# Lets see your bows?



## RiverRob (Jul 24, 2007)

Post your pics of your bows. Ill get mine on here later.


----------



## RiverRob (Jul 24, 2007)

1st is mine 2nd is wifes....I ended up swapping cable slides (saunders hyper glide and alpine mach 5) , shes got a alpine soft loc now, i slapped a sims cable dampener on and left the original on as well, looking to get a sims enhancer or modulars for more stab weight and put some cat whiskers on. I also swapped arrows and threw on alot of other custom junk.


----------



## huntin1 (Nov 14, 2003)

Not the best pic:










Parker Buckhunter XP

huntin1


----------



## RiverRob (Jul 24, 2007)

nice lookin set up :beer:


----------



## goatboy (Dec 29, 2003)

Here's my DXT getting the job done last week, 16.1X16.5 decoyed him away from his 30 does, came charging in fast. I really like the size and weight of this little bow for stalking and in the blind.


----------



## bust'em (Oct 27, 2007)

My Bowtech,winners choice string, Trophy Taker,shock blocker stabilizer,true glow xtreme sight








My wifes lady silverado








My sons Spyder


----------



## bretts (Feb 24, 2004)

absolute stud of a goat, bow looks good too!


----------



## hunt4P&amp;Y (Sep 23, 2004)

Awsome Goat! I wish the goats in the area I was in would decoy lest weekend. They could have cared less, until you got within 20 yards of the herd.

There was almost more bucks running around then does!

Had some small ones take a look, but the big guys were to busy getting there sniff on!

Saw lots of herd bucks that where smaller then the satalites. it was kinda odd!

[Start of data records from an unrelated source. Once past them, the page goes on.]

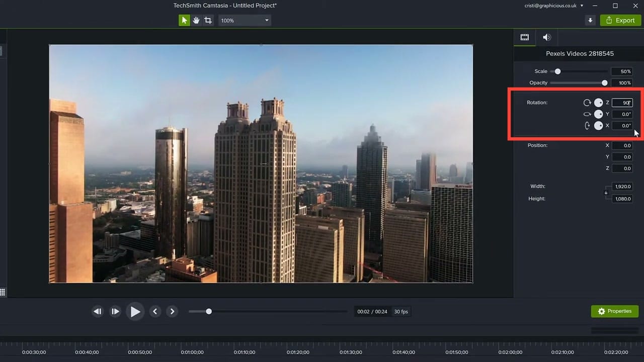Click the gear on the Properties button
Image resolution: width=644 pixels, height=362 pixels.
pos(602,311)
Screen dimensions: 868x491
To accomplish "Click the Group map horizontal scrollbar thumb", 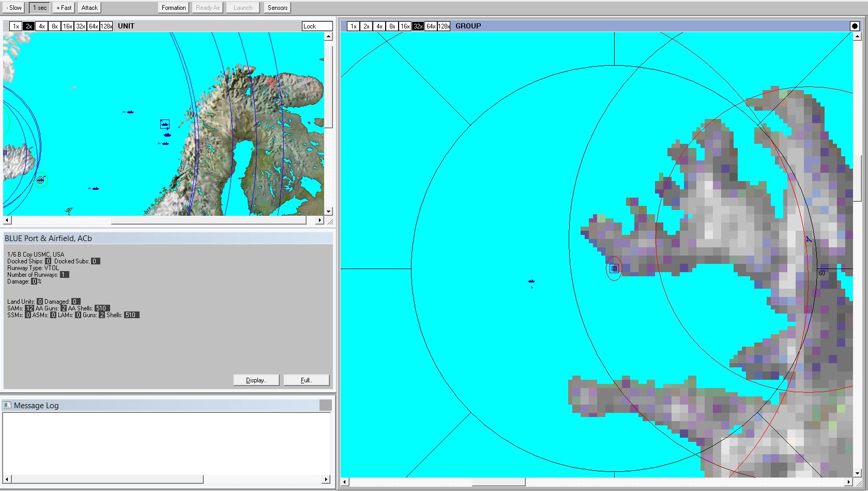I will 498,482.

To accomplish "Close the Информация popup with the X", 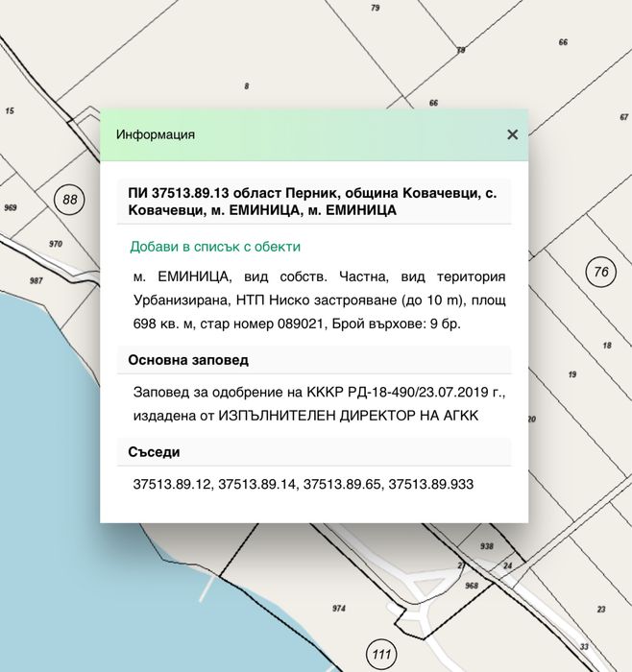I will click(x=512, y=134).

You will have to let us know what he scores! Should be real well!


----------



## goatboy (Dec 29, 2003)

He greened just under 82", lack of good cutters hurt him. But with a bow I'm not going to complain!

















:beer:


----------



## kase (Jan 23, 2005)

congrats...hell of a goat


----------



## Csquared (Sep 5, 2006)

Awesome goat, goatboy!!!!!!

Must have been heavy because it looks like you bent your truckbed when you loaded him!

Nice tag line on immigration, too ! :wink:


----------



## hunt4P&amp;Y (Sep 23, 2004)

Man I am not going to lie! That thing looks alot like a goat I had walking around in-front of me last weekend!

Wonder if it was the same one?

Had exact same cutters and I had judged him at 16" tall! Looks so much like him it is crazy!


----------



## sod44 (Sep 30, 2008)

sick goat!


----------



## bust'em (Oct 27, 2007)

Lets see some bows!!!!!!!!!!


----------



## goatboy (Dec 29, 2003)

Mathews dipped in Predator camo.


----------



## RiverRob (Jul 24, 2007)

I did a little tweaking this week......added a new cable dampener, extended stab, added STS, and cat whiskers.....That dipped bow is pretty sweet...


----------



## Turner (Oct 7, 2005)

62" 62#@28"draw Taiga Recurve made by Abbe Penner of Cari-Bow.


----------



## RiverRob (Jul 24, 2007)

Nice bow there Turner. Im trying to get a longbow...... When I get it all setup Ill post some pics.


----------